Mesmo perante os obstáculos impostos pelas companhias, Sebastien não duvida que reclamar foi a melhor opção que tomou.

"Protestar foi a decisão acertada, em vez de ficar em silêncio. A empresa espera que as pessoas desistam e fiquem caladas assim que lhes for recusado o reembolso", defende.

Ainda assim, reconhece as dificuldades do processo.

"Já apresentei vários pedidos, relativamente ao voo de ida, apresentei dois pedidos de reembolso, tendo ambos sido recusados. Em alternativa, prometeram um cupão de valor inferior. Quanto ao meu pedido de reembolso do nosso voo de regresso, até agora nenhuma resposta, 84% dos clientes da Ryanair, como nós, ainda estão à espera de ser reembolsados pelos voos cancelados".

Para Binoj, "essa não é forma de lidar com os clientes.

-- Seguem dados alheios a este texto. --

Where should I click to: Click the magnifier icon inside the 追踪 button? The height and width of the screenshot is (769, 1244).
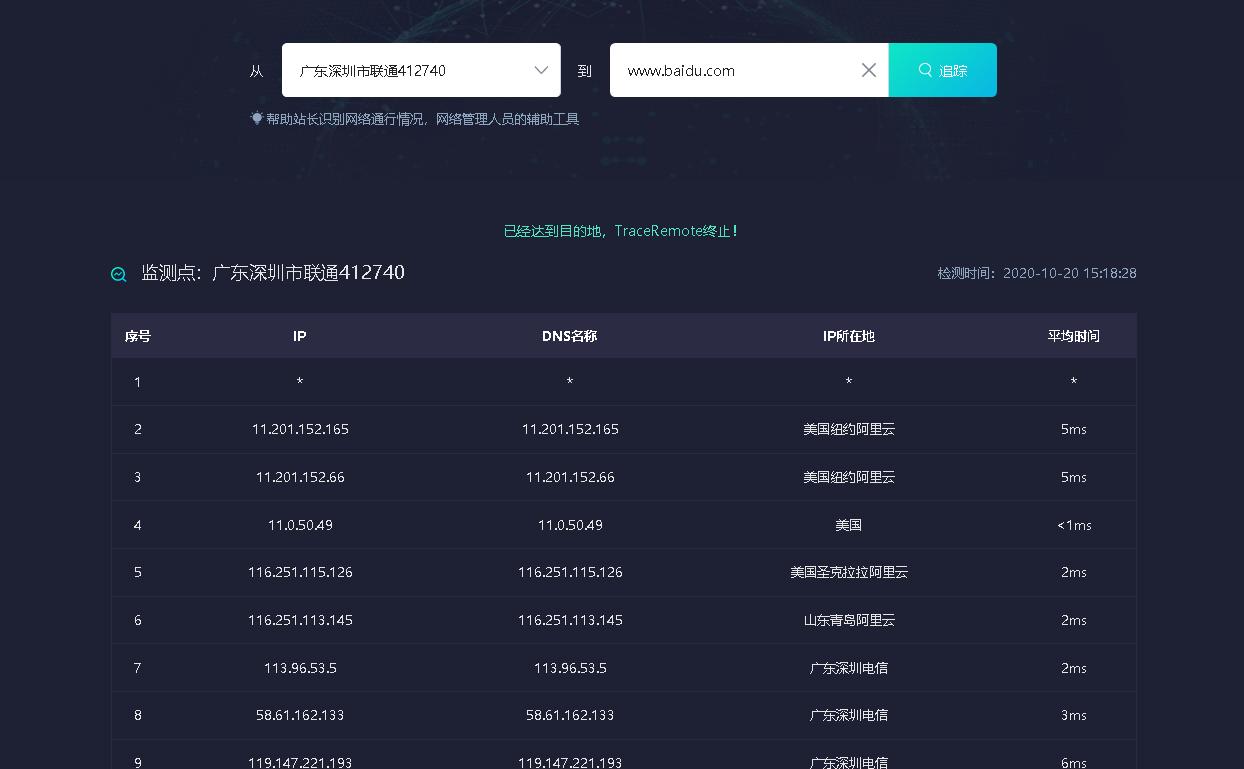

Se outras empresas se comportassem da mesma maneira, ficariam sem clientes rapidamente e iriam à falência".

Aplicação móvel facilita reclamação

Nem sempre é fácil encontrar as moradas de contacto certas das companhias aéreas, essas moradas estão por vezes muito bem escondidas
Anke Hering
Criadora de aplicação móvel de ajuda ao consumidor

Em Düsseldorf, na agência regional de defesa dos consumidores, encontramo-nos com Anke Hering e Beate Wagner. Juntas, desenvolveram uma nova aplicação chamada "problemas de voo". Apesar de, para já, estar disponível apenas em alemão, com a covid-19, a aplicação tornou-se bastante popular, contando com cerca de 600 downloads por dia.

"Hoje temos o problema de as pessoas serem confrontadas com um grande número de voos cancelados. As companhias aéreas enviam-lhes mensagens: ‘o seu voo foi cancelado, oferecemos-lhe um vale". Mas as pessoas não querem vales. Precisam do seu dinheiro de volta. As pessoas têm de ser reembolsadas no valor do preço do bilhete pré-pago, no prazo de sete dias. Nem sempre é fácil encontrar as moradas de contacto certas das companhias aéreas, essas moradas estão por vezes muito bem escondidas. Ao utilizar a nossa aplicação, é gerada uma carta-modelo, em inglês ou alemão. A aplicação preenche automaticamente com os endereços certos e envia as cartas [para as companhias aéreas]", explica Anke.

Através deste mecanismo, a dupla já processou com sucesso dezenas de companhias aéreas de todo o mundo.

Os passageiros dentro da União Europeia estão protegidos pela lei comunitária, que, de acordo com Beate, determina que "nos voos a partir de um Estado-Membro da União Europeia, tem de ser aplicado o Regulamento dos Direitos Aéreos dos Passageiros".

Com este documento, afirma, "as normas jurídicas em vigor estão claramente definidas. Se os voos forem cancelados, os passageiros aéreos podem escolher entre obter o reembolso total do preço do bilhete ou ser reencaminhados. Isso significa que pode tomar uma decisão entre: 'Quero o meu dinheiro de volta' e 'Aceito um vale para voar numa data posterior'".

Para evitar as perdas abruptas nas companhias aéreas, a Comissão Europeia propôs reforçar a solução dos vales, tornando-a mais atrativa aos consumidores. Mas a decisão final, cabe sempre aos passageiros.

Entre terminais vazios e perdas financeiras, o setor da aviação luta para voltar à normalidade.

Sem haver certezas de que o vá conseguir, resta saber quem vai pagar a fatura da covid. As tripulações de cabina e os clientes das companhias aéreas? As companhias aéreas?

No final, pode mesmo vir a ser o contribuinte, ao subsidiar as companhias aéreas em dificuldades.